The binding of ptu on [Cu2(LCH3)(μ-OH)]2+ complex has been also studied by UV–vis. However, after addition of 1 equivalent of ptu, no changes are observed on the d–d transitions and the EPR spectrum remains silent. These observations indicate no important changes around the dimetallic center which remains in strong interaction. When the catalytic 3,5-dtbc oxidation is studied in the presence of ptu, strong inhibition effects are observed (as for the enzyme [22]). Attempts to characterize adduct between ptu and a μ-OH dicopper complex by single-crystal X-ray structure studies have unfortunately been unsuccessful so far.
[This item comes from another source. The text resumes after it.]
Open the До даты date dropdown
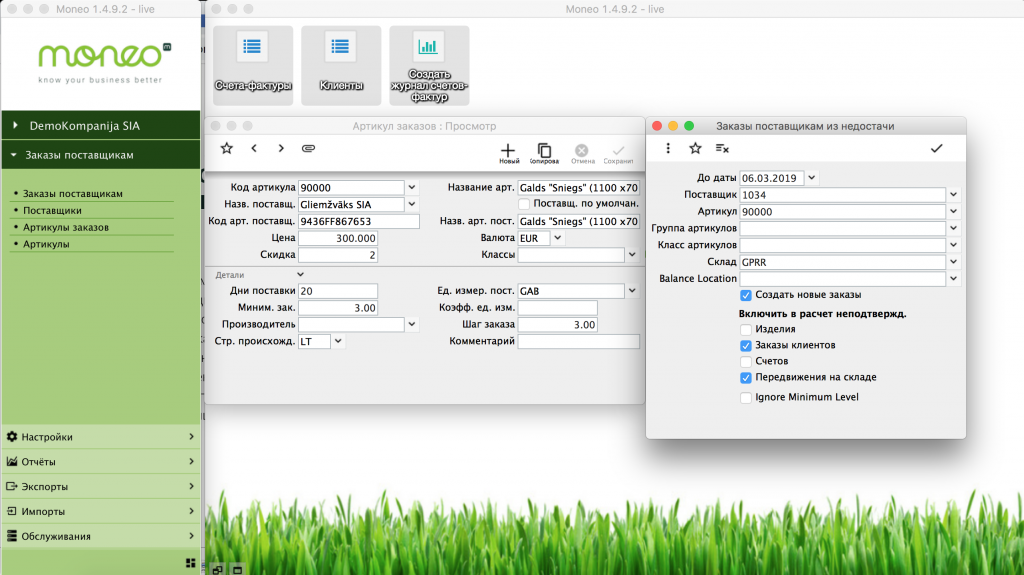1024x575 pixels. [x=811, y=178]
We have observed with our model complexes that dioxygen was needed even for the oxidation of the first o-diphenol substrate. Although the enzyme is able to oxidize stoichiometrically 1 equivalent of catechol under strict anaerobiosis [7], the series of model compounds described herein are good tools for binding studies on the first part of catalytic cycle and give new lights regarding the substrate binding. The fixation of the substrate occurs with the concomitant cleavage of the hydroxo bridge. The resulting monodentate hydroxyl serves to assist the complete deprotonation of the monodentate bound catechol and leads to a bridging catecholate prior to the electron transfer. Our suggested mechanism (Fig. 7) reconciles Krebs's [7] and Solomon's [1] proposals.

Fig. 7

Proposed mechanism for the interaction between the series of dinuclear copper(II) μ-OH complexes and the 3,5-dtbc substrate.
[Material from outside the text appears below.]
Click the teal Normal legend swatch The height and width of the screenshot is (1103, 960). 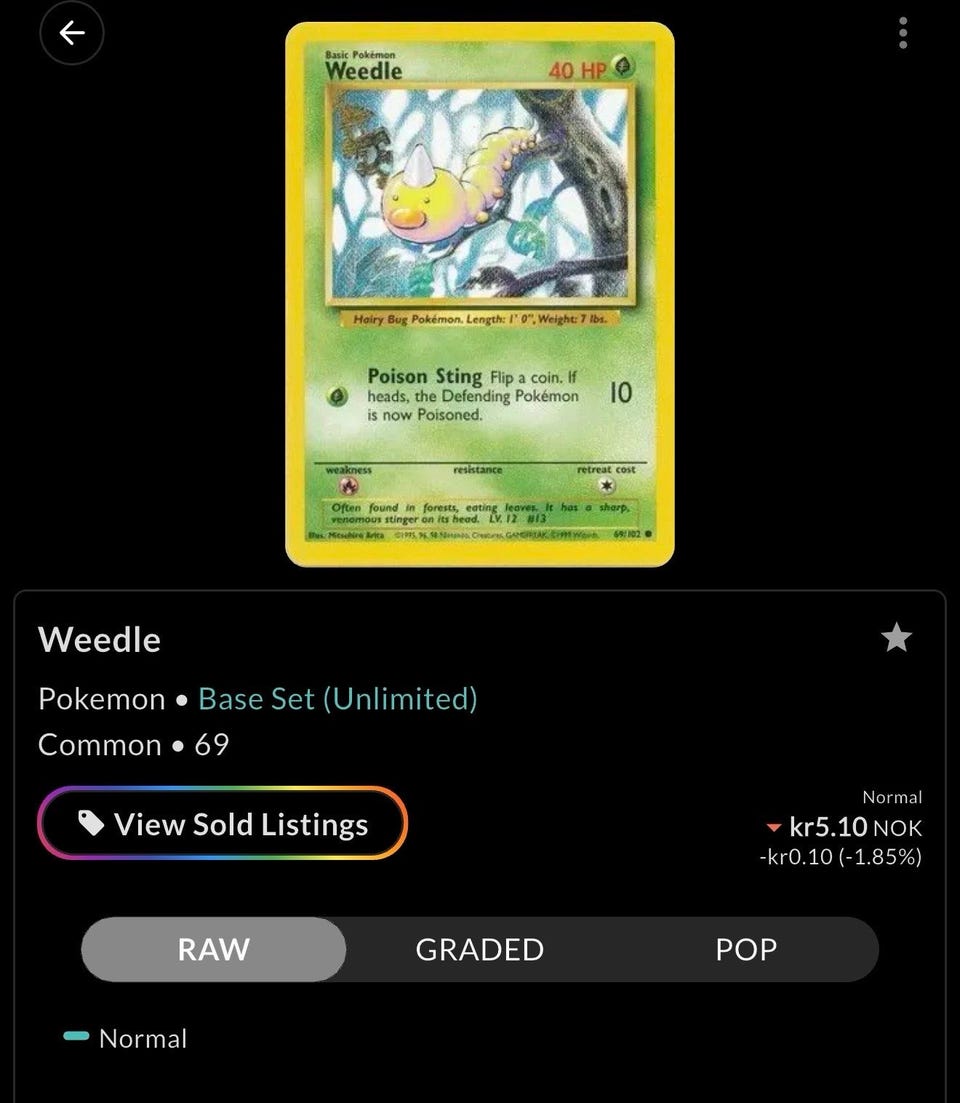pos(76,1035)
All together this demonstrates: (i) how the pH dependence of the catalytic abilities of the complexes is related to change in the coordination sphere of the metal centers, (ii) how the modification on R-substituent induces a drastic effect on the catecholase activity: the presence of an electron donating group on the ligand increases this activity, the reverse effect is observed with an electron withdrawing group, and (iii) the importance of the OH-bridge cleavage during the fixation of the catecholate and underlines the key role of the resulting pendant hydroxo ligand.

5 19F-labeling, an efficient tool for studying well-suited catechol oxidase model complexes by 19F NMR

The 100% natural abundance of 19F combined with (i) its 1/2 nuclear spin, (ii) the wide range of fluorine chemical shifts and (iii) the relatively slow exchange compared to 1H, justify the use of 19F NMR for mechanistic studies.

Moreover, even if 19F NMR has rarely been applied to paramagnetic copper complexes, it constitutes a powerful tool and justifies in our opinion a section in this paper.

5.1 3,5-dtbc Binding studies (anaerobic conditions) using 19F NMR

When the fluorine labeled derivatives are available, modifications in the coordination sphere around bridged dicopper(II) centers are easily evidenced by changes in fluorine chemical shifts on 19F NMR spectra [17,23]. The UV–vis measurements show that all studied complexes herein are able to form 2:1 substrate/complex adduct.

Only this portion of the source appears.